Metadata-Version: 2.1
Name: flint
Version: 0.0.1
Summary: Fortran code analysis tool
Home-page: http://github.com/marshallward/flint
Author: Marshall Ward
Author-email: flint@marshallward.org
License: UNKNOWN
Platform: UNKNOWN
Classifier: Development Status :: 1 - Planning
Classifier: Programming Language :: Python :: 3.9
Classifier: Topic :: Utilities
License-File: LICENSE
License-File: NOTICE
License-File: AUTHORS

=====
flint
=====
Flint is a framework for building Fortran code analysis tools in Python.  It
includes a basic command line tool for linting and code checks, and also
provides a framework for developing custom tests.

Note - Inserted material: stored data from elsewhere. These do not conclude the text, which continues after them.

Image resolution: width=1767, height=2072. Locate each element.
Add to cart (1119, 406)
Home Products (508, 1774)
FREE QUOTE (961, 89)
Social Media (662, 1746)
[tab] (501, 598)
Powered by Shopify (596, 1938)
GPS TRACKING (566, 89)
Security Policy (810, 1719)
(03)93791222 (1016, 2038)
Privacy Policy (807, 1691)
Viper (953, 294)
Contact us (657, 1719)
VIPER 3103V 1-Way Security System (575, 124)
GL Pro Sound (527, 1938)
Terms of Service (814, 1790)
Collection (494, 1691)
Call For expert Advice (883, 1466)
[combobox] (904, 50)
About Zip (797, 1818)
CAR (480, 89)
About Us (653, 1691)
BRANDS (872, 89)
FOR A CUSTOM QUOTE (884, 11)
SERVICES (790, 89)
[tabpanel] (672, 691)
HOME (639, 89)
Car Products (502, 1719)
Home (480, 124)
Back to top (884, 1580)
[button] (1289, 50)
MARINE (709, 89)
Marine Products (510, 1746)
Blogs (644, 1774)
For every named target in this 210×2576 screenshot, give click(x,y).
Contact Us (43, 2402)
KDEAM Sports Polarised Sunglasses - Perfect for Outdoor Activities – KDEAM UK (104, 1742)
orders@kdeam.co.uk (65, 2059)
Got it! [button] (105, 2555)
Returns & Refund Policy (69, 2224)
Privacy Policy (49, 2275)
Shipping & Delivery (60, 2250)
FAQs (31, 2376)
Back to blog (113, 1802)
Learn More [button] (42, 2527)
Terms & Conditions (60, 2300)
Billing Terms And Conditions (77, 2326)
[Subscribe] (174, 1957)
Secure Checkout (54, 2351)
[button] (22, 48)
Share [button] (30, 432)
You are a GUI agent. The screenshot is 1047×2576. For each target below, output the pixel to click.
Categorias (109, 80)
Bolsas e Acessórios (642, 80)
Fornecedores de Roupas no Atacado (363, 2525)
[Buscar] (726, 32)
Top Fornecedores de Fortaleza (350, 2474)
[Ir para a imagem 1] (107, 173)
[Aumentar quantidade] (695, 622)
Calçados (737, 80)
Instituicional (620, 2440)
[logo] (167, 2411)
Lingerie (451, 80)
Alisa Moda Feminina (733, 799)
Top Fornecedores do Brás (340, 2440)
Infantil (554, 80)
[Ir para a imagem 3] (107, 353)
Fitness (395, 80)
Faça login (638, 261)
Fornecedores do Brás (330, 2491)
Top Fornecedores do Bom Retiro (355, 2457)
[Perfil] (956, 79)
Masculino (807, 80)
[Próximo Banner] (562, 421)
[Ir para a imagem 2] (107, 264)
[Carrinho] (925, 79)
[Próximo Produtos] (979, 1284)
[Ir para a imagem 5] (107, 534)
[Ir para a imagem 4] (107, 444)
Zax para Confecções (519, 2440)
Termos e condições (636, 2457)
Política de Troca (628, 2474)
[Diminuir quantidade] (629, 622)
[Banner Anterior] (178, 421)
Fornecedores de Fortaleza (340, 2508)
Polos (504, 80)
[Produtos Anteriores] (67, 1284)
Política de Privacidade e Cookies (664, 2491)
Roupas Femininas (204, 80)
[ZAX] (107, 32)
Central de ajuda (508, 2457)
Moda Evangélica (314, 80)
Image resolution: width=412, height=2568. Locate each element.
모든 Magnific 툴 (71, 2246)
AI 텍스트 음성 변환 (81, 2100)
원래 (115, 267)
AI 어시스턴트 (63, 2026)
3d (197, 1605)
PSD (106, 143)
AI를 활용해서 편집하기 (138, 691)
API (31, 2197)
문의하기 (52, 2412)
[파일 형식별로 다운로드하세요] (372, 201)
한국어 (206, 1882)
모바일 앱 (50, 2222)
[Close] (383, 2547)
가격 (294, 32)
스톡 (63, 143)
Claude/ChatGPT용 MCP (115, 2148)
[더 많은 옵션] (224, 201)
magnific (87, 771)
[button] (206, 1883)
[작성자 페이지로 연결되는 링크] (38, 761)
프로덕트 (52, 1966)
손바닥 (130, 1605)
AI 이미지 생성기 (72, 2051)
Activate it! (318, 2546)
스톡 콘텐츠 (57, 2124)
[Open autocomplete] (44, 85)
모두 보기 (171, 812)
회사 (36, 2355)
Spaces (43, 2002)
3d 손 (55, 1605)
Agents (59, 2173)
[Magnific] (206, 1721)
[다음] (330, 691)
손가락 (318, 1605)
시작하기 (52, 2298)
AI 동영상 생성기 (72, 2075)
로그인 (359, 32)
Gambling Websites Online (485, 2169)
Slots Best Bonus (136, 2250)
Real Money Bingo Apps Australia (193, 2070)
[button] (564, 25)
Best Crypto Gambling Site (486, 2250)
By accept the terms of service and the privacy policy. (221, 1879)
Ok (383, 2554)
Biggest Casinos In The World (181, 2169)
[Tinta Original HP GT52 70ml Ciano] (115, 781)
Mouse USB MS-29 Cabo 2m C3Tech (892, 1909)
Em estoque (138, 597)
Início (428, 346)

More generally, flint provides an interface to a Fortran source code project
within a Python environment.

Flint is in the early stages of development, but currently provides some basic
functionality.


Installation
============

In most cases, flint can be installed with ``setup.py``

.. code:: python

   python setup.py install --user

If you want to install it in your system directories (and have permission):

.. code:: python

   python setup.py install

This may not work for some users, and more elegant installation methods ought
to be available in the future, depending on how well-received this project
becomes.


Basic usage
===========

Current functionality is described below.  During this very early stage of
development, features may change, expand, or be dropped without any notice.


Commands
--------

Use ``flint`` to invoke the CLI.  The following tools have been implemented
with limited features.

``flint report``
   Apply a generic linter and static analysis to a Fortran project.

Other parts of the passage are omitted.